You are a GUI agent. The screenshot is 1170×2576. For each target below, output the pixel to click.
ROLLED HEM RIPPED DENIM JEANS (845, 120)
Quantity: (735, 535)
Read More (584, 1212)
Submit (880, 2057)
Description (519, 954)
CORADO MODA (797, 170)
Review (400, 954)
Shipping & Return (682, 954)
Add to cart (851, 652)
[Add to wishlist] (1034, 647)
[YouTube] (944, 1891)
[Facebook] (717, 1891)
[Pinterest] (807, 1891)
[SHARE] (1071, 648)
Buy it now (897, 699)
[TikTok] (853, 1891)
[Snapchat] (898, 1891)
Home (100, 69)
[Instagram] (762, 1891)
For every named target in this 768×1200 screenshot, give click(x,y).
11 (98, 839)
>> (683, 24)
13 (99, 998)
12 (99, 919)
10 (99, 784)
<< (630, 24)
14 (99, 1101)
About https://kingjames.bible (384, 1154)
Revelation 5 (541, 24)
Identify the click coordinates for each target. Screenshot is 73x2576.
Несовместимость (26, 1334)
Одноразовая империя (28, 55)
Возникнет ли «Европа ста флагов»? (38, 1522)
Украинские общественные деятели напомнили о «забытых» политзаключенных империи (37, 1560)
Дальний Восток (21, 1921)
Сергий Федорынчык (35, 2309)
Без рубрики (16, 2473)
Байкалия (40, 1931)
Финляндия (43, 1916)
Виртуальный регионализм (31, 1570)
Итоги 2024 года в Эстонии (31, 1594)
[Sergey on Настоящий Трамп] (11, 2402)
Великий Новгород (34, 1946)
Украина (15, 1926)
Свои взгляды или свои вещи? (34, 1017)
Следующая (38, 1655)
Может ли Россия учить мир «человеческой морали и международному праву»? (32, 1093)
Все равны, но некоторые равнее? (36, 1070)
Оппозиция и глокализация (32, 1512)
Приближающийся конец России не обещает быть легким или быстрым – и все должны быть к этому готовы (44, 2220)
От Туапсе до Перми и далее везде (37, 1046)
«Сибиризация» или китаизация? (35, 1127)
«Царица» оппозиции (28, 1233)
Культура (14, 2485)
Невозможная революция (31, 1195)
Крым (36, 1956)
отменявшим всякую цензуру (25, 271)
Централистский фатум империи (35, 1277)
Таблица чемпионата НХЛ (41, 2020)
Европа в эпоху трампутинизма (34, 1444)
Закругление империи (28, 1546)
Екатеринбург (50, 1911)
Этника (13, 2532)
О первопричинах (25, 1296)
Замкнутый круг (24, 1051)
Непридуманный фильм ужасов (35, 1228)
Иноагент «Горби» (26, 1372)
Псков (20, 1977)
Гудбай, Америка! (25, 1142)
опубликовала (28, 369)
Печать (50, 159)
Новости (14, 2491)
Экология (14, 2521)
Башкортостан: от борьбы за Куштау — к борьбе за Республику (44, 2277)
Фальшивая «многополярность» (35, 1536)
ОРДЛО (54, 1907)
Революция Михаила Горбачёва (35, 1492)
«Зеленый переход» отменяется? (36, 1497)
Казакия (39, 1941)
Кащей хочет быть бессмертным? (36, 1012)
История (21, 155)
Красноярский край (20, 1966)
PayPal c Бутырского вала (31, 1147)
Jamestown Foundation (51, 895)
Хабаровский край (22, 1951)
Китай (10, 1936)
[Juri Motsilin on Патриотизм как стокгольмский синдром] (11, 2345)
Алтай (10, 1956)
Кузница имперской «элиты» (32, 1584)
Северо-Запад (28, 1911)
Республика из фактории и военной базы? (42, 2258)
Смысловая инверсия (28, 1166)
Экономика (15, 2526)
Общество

_____

Please say how many lines in the records above contain the string "each", giving no other words.

2